Set exercise
Rewrite the lines from the one containing "Given: Click the small" through the end of the items, switching "eastern" to "western" and leaving everything else unchanged.

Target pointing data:
————

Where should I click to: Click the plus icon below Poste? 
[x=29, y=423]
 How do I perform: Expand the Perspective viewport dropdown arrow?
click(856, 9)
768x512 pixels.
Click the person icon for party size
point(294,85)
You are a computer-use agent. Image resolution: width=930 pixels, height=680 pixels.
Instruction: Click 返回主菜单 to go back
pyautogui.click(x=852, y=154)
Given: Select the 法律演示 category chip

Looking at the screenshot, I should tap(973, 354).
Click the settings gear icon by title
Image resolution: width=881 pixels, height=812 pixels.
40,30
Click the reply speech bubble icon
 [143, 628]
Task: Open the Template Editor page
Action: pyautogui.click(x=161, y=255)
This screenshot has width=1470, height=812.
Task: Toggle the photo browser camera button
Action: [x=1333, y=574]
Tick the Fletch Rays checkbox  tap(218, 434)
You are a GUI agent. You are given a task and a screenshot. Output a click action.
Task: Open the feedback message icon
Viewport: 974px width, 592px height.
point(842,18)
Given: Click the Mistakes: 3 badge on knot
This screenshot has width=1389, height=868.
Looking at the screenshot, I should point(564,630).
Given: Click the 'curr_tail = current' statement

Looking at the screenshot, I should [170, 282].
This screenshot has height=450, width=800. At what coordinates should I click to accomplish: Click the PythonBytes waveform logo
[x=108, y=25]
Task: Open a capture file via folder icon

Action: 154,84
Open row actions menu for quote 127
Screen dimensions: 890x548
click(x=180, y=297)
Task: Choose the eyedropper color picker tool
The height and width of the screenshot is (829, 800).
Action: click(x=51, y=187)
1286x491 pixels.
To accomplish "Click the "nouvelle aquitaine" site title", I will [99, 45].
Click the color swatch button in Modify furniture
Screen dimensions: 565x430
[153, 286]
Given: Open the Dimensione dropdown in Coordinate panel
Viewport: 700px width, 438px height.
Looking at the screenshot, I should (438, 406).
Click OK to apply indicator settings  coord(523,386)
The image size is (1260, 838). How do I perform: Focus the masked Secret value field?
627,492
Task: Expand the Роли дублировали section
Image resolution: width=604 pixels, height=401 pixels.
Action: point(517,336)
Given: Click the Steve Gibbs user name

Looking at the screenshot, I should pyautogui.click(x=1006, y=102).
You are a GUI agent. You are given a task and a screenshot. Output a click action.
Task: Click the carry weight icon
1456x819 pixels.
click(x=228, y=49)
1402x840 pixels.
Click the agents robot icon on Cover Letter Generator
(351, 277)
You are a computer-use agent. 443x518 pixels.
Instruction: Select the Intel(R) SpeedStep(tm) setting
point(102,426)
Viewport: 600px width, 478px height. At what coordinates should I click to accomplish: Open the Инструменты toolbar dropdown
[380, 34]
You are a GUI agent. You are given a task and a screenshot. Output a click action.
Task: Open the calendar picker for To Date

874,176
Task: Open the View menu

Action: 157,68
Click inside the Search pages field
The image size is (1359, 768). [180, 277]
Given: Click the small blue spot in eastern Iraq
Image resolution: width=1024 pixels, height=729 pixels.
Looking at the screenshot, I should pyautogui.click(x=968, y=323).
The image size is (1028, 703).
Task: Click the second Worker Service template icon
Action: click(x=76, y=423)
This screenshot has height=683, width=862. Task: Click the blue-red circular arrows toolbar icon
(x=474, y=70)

————

Exercise response
Given: Click the small blue spot in western Iraq
Image resolution: width=1024 pixels, height=729 pixels.
Looking at the screenshot, I should pyautogui.click(x=968, y=323).
The image size is (1028, 703).
Task: Click the second Worker Service template icon
Action: click(x=76, y=423)
This screenshot has height=683, width=862. Task: Click the blue-red circular arrows toolbar icon
(x=474, y=70)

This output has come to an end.